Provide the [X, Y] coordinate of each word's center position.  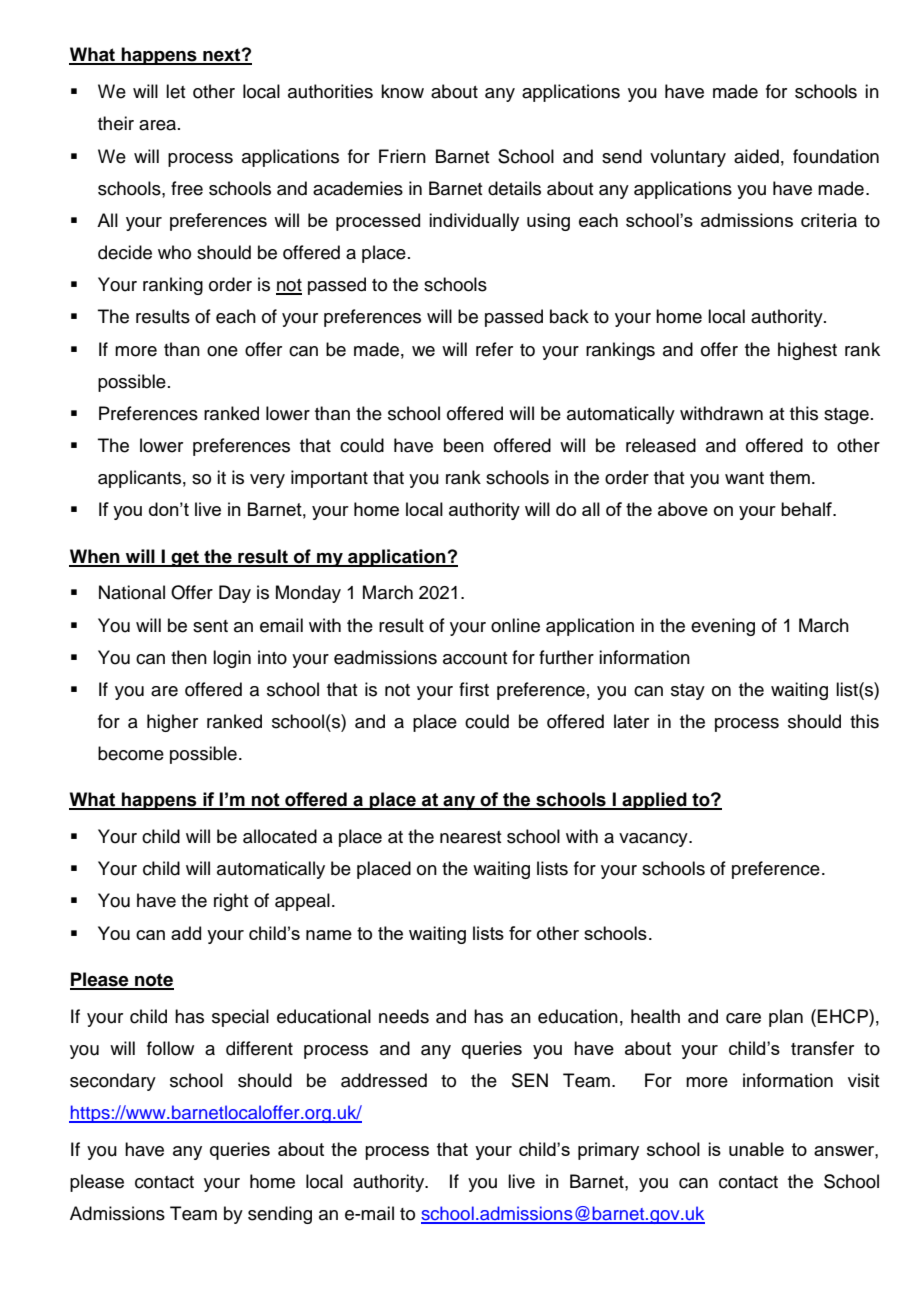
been [464, 445]
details [514, 188]
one [222, 351]
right [231, 902]
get [185, 558]
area [157, 125]
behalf [807, 509]
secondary [113, 1082]
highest [807, 351]
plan [786, 1018]
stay [688, 692]
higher [172, 723]
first [474, 689]
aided [756, 156]
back [569, 316]
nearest [470, 837]
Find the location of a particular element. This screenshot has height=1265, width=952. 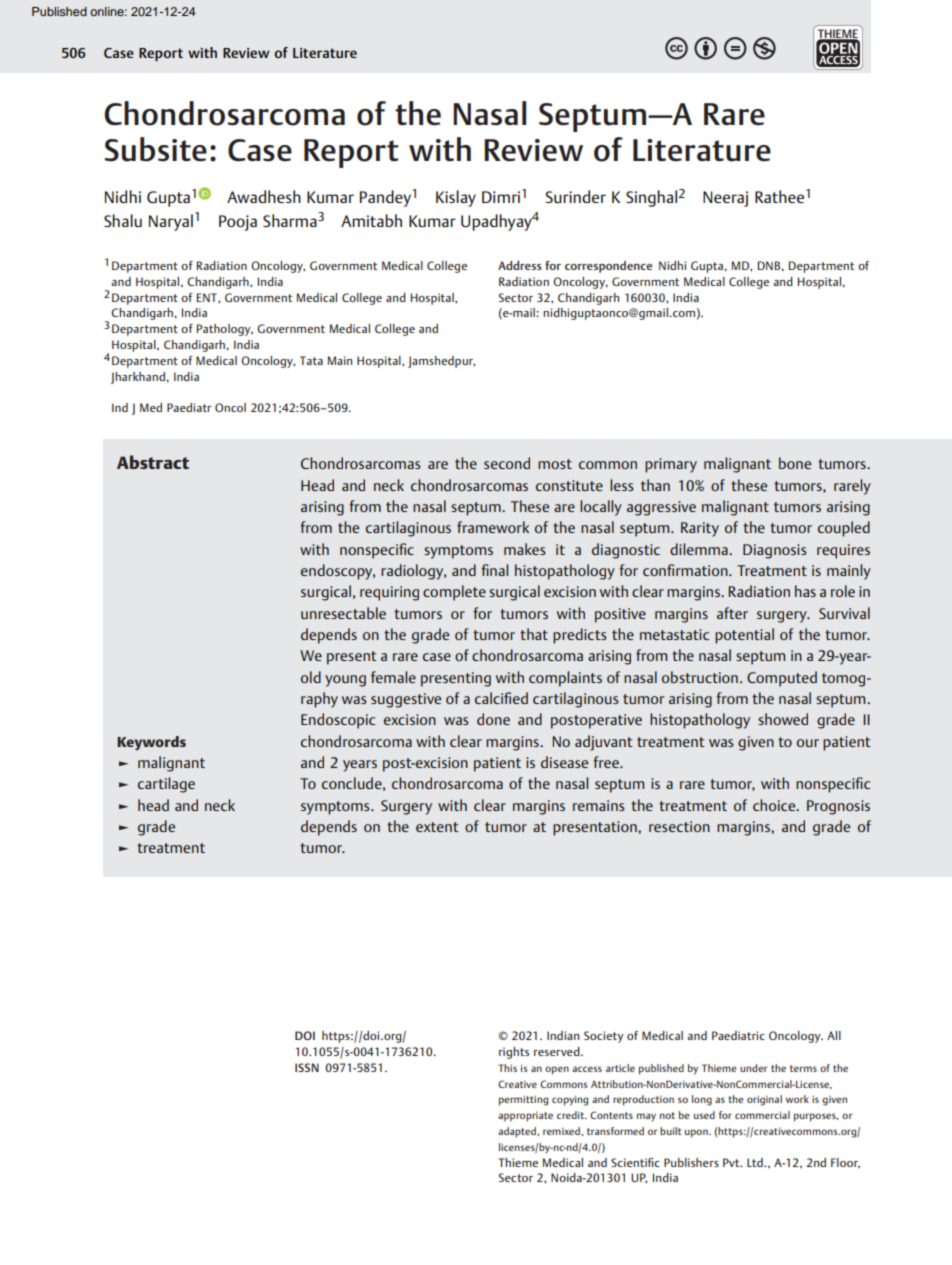

ISSN is located at coordinates (307, 1067).
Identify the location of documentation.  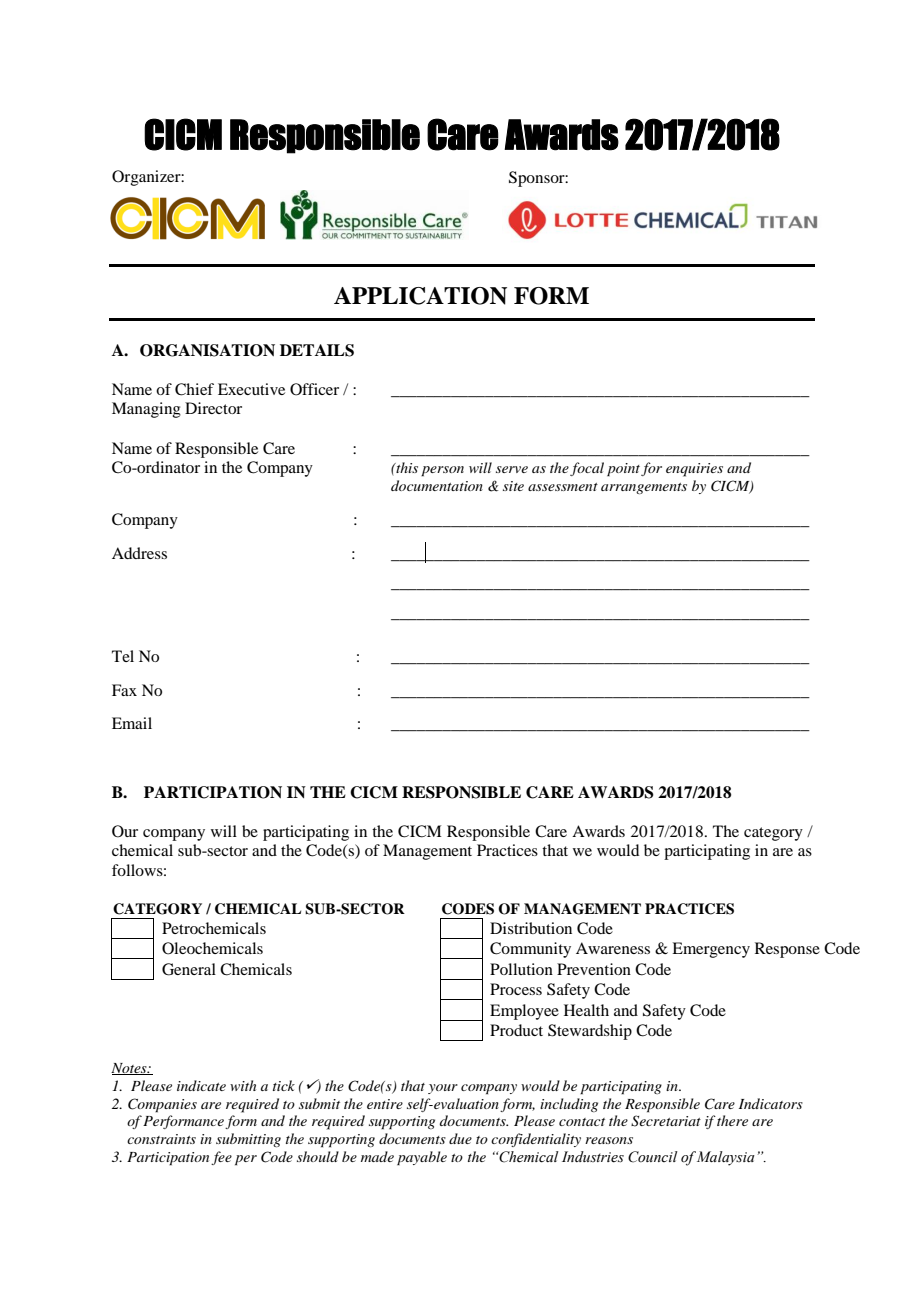
(437, 485).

________________

• Task goal: Could you write out the records above again, substituting "placement" for every "location" and changing nothing else, with the pictures left out?

• Expected answer:
Provide the [X, Y] coordinate of each word's center position.  
been [464, 445]
details [514, 188]
one [222, 351]
right [231, 902]
get [185, 558]
area [157, 125]
behalf [807, 509]
secondary [113, 1082]
highest [807, 351]
plan [786, 1018]
stay [688, 692]
higher [172, 723]
first [474, 689]
aided [756, 156]
back [569, 316]
nearest [470, 837]
Find the placement of a particular element. This screenshot has height=1265, width=952. 

ISSN is located at coordinates (307, 1067).
Identify the placement of documentation.  
(437, 485).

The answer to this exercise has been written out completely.